The philosophers who have considered activity as a psychological phenomenon, but who have examined it only in its most perfect manifestations, have separated it very clearly from other phenomena of the mind and have considered it as a particular faculty distinct from intelligence and sensitivity. original: "sensibilité" – in 19th-century psychology, this refers to the capacity to perceive sensations and feel emotions. Undoubtedly, complicated phenomena which have acquired, as a result of their development, a host of precise characteristics, are clearly separated from one another, and it is certain that it would not be legitimate to confuse abstract reasoning with a practical resolution. But do these faculties, so different when they are complete, not draw closer to one another in their origin, and do they not spring from a lower form of life and consciousness where activity, sensitivity, and intelligence are absolutely merged? This is what we believe we can establish, and the study of elementary forms of activity will be for us, at the same time, the study of the elementary forms of sensitivity and consciousness.
Another character always attributed to higher activity is the character of unity: the power of will seems one and indivisible, like the person themselves of whom it is the manifestation. It is impossible to understand human actions if one wishes to represent all activities on this model. Unity and systematization seem to us to be the end point and not the starting point of thought, and the automatism we are studying often manifests itself through multiple feelings and actions independent of one another, before giving way to the single and personal will. It is this observation that allows us to establish the general divisions of our work. We will first study automatism in its simplest form when it is complete and occupies the entire mind, that is to say, when we observe in a person's mind only a single thought and a single automatic action. But we must then admit that, in many cases, automatism can be partial and occupy only a part of the mind, when several elementary activities can develop simultaneously within the same thought.

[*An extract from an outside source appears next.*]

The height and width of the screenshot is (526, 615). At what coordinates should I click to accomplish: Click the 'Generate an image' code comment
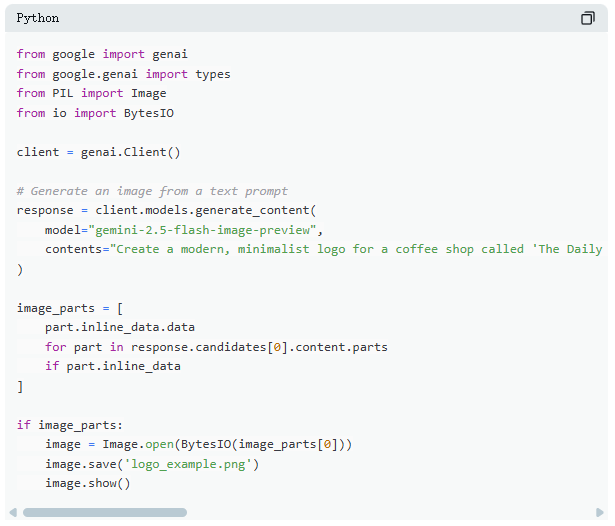[152, 191]
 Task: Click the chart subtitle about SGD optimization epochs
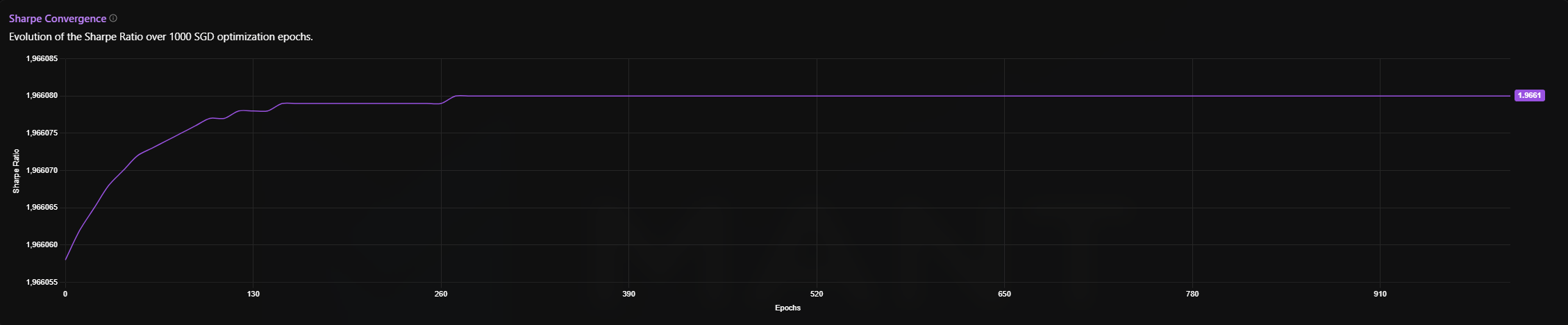160,37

Finally, human activity sometimes presents itself in abnormal forms: incoherent and convulsive movements, unconscious acts unknown even to the one performing them, impulsive desires contrary to the will and which the subject cannot resist. These irregularities are inexplicable if one only knows the theory of a free and unified will. Do they become more intelligible thanks to the examination of the lower forms of activity? The study of these abnormal activities will allow us to complete and verify the solutions given to the preceding problems.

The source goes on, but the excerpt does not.